A problem with the thoracic outlet tests on the whole is that many asymptomatic subjects will test positive, depending how a positive test is defined. In an asymptomatic population, Rayan (1998) found Adson’s to have a false positive rate of 13.5% for diminished/absent pulse but only 2% for neurological symptoms. Plewa (1998) found a comparable false positive rate of 11% for loss of pulse, a higher false positive rate for paresthesia (11%), but a very low rate of pain production (2%). Overall, Adson’s false positive rates were lower than those of either the hyperabduction and costoclavicular tests. Other studies have reported false positive rates (including isolated diminished pulse positives) to range as high as 53% (Rayan 1998) and even 92% (Malanga 2006).[7]

Although, overall, Adson’s test appears to be more useful than the costoclavicular or hyperabduction test, using a diminished radial pulse to determine a positive Adson’s test should be done with caution. Even symptom reproduction during the procedure must be correlated with other findings. At least one retrospective post surgical study fails to identify any “single preoperative diagnostic criterion” for thoracic outlet syndrome (Donaghy 1999).[8]

Rather, it is better to interpret the tests in combination (Nannapaneni 2003, Plewa 1998, Rayan 1998). Rayan (1998) and Nannapaneni et al. (2003) reported sensitivity of 94% using a combination of Adson’s, Eden’s, Wright’s and Roos tests with Tinel’s test or direct compression of the associated nerves. Likewise specificity appears to improve when multiple tests are combined. In Warrens’ study (1987), 58% of subjects given a battery of TOS tests (Adson’s, costoclavicular and hyperabduction) had at least one false positive, and only 2% had more than one test positive. Likewise, Plewa (1998) found that 2 or 3 positive tests dropped the overall false positive rate and improved the specificity.[9][10]

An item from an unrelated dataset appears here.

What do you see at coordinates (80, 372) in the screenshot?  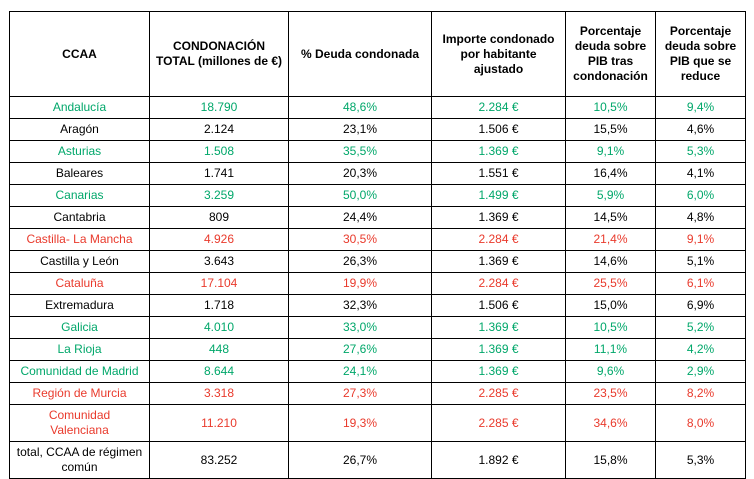 I see `cell-ccaa: Comunidad de Madrid` at bounding box center [80, 372].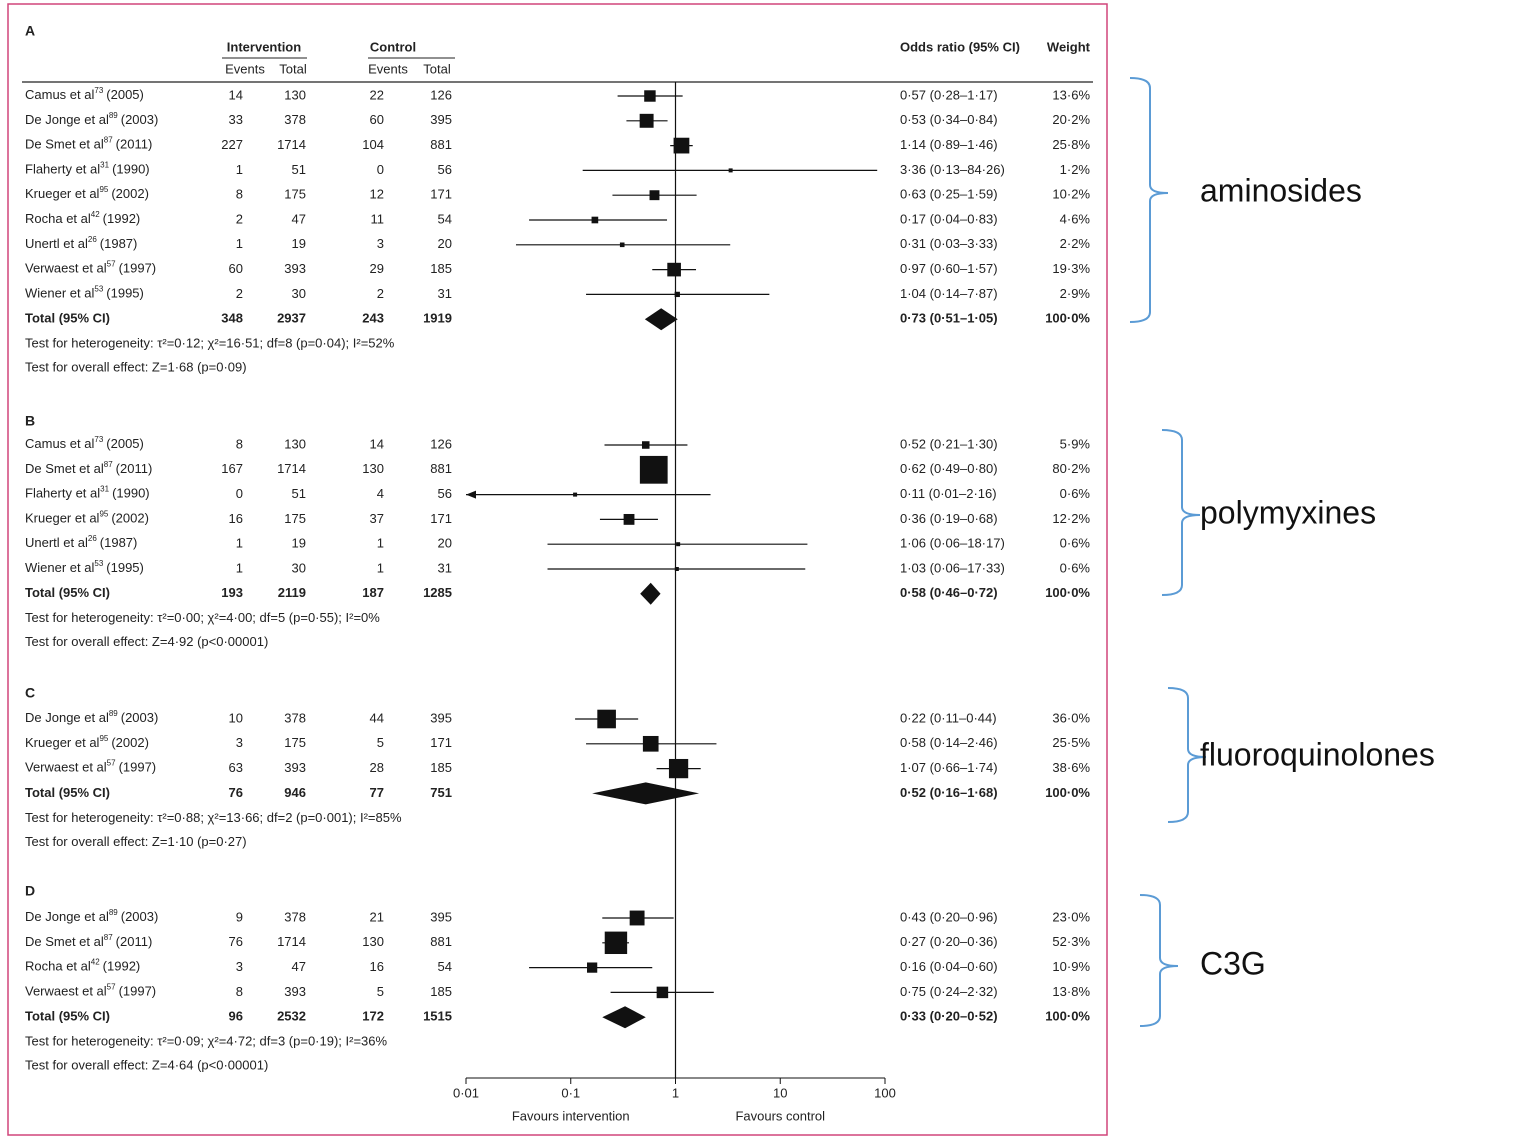 The width and height of the screenshot is (1513, 1141). What do you see at coordinates (1071, 916) in the screenshot?
I see `cell-weight: 23·0%` at bounding box center [1071, 916].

Unfortunately, most of the studies looking at specificity used asymptomatic patients rather than symptomatic patients with competing diagnoses, which tends to inflate test specificity values. Furthermore, because there is no gold standard to make a TOS diagnosis, most studies use the same orthopedic tests under investigation as part of the reference standard (incorporation bias), inflating the sensitivity values.

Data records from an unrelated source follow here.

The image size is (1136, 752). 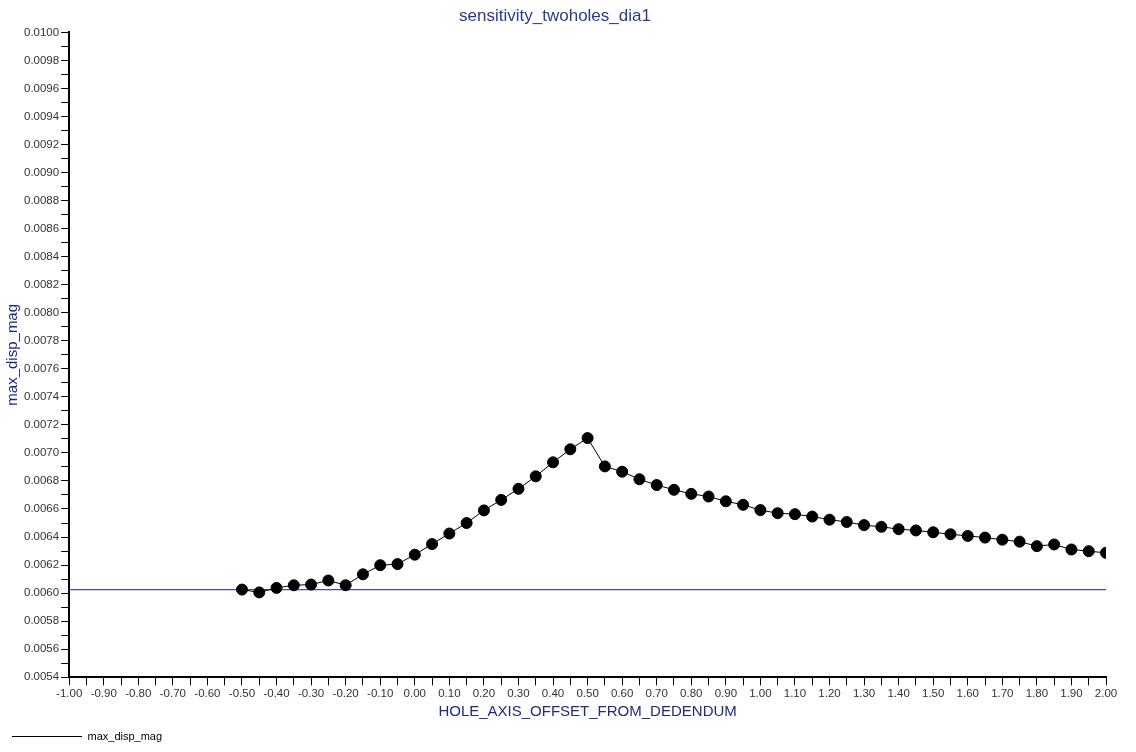 I want to click on y-tick-label: 0.0080, so click(x=42, y=312). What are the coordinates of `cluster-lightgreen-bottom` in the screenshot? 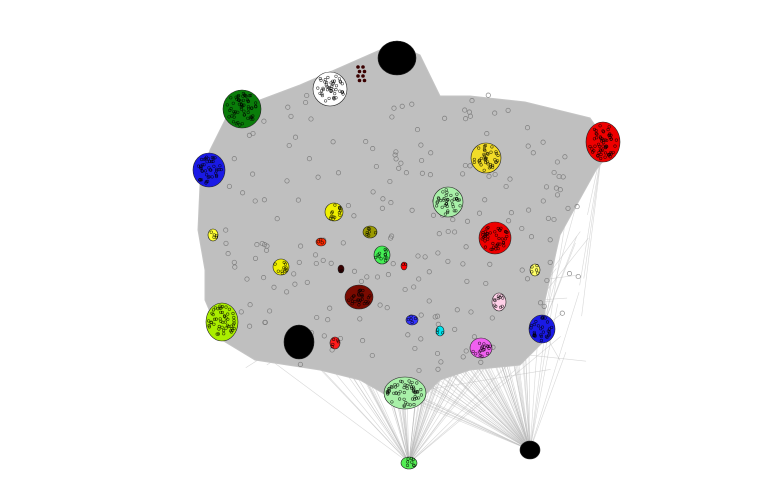 It's located at (405, 393).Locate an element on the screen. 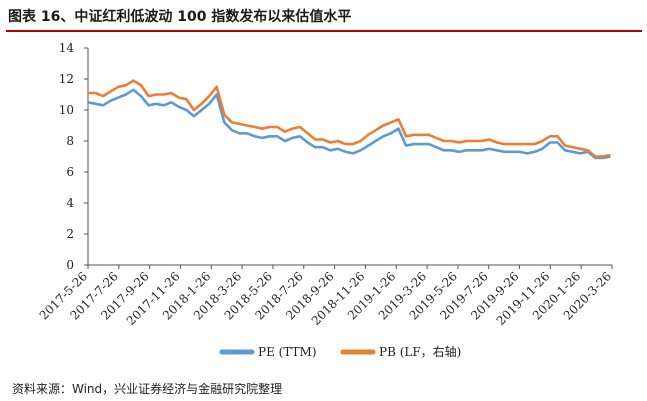 The height and width of the screenshot is (401, 647). source-note: 资料来源：Wind，兴业证券经济与金融研究院整理 is located at coordinates (148, 389).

References[edit | edit source]

  1. Brotzman SB, Manske RC. Clinical Orthopaedic Rehabilitation: An Evidence-based Approach. 3rd ed. Philadelphia: Elsevier Health Sciences, 2011
  2. 2.0 2.1 2.2 Borenstein DG, Wiesel SW, Boden SD. Low Back and Neck Pain: Comprehensive Diagnosis and Management. 3rd ed. Philadelphia: Elsevier Health Sciences, 2004.
  3. Waldman SD. Pain Management: Expert Consult. 2nd ed. Philadelphia: Elsevier Health Sciences, Jun 9, 2011
  4. Malanga GA, Landes P, Nadler SF (April 2003). "Provocative tests in cervical spine examination: historical basis and scientific analyses". Pain Physician 6 (2): 199–205.
  5. Malanga GA, Nadler S. Musculoskeletal Physical Examination: An Evidence-based Approach. Philadelphia: Elsevier Health Sciences, 2006
  6. Gillard J, Perez-Cousin M, Hachulla E, et al. Diagnosing thoracic outlet syndrome: Contribution of provocation tests, ultrasonography, electrophysiology, and helical computed tomography in 48 patients. Joint Bone Spine 2001;68:416-24.
  7. Rayan GM. Thoracic outlet syndrome. J Shoulder Elbow Surg 1998;7(4):440-51.
  8. Donaghy M, Matkovic Z, Morris P. Surgery for suspected neurogenic thoracic outlet syndromes: A follow-up study. J Neurol, Neurosurg & Psychiatry 1999 Nov;67(5):602-6.
  9. Rayan GM, Jensen C. Thoracic outlet syndrome: Provocative examination maneuvers in a typical population. J Shoulder Elbow Surg 1995;4:113-17.
  10. Plewa MC, Delinger M. The false positive rate of thoracic outlet syndrome shoulder maneuvers in healthy individuals. Acad, Emerg Med 1998:5:337-42.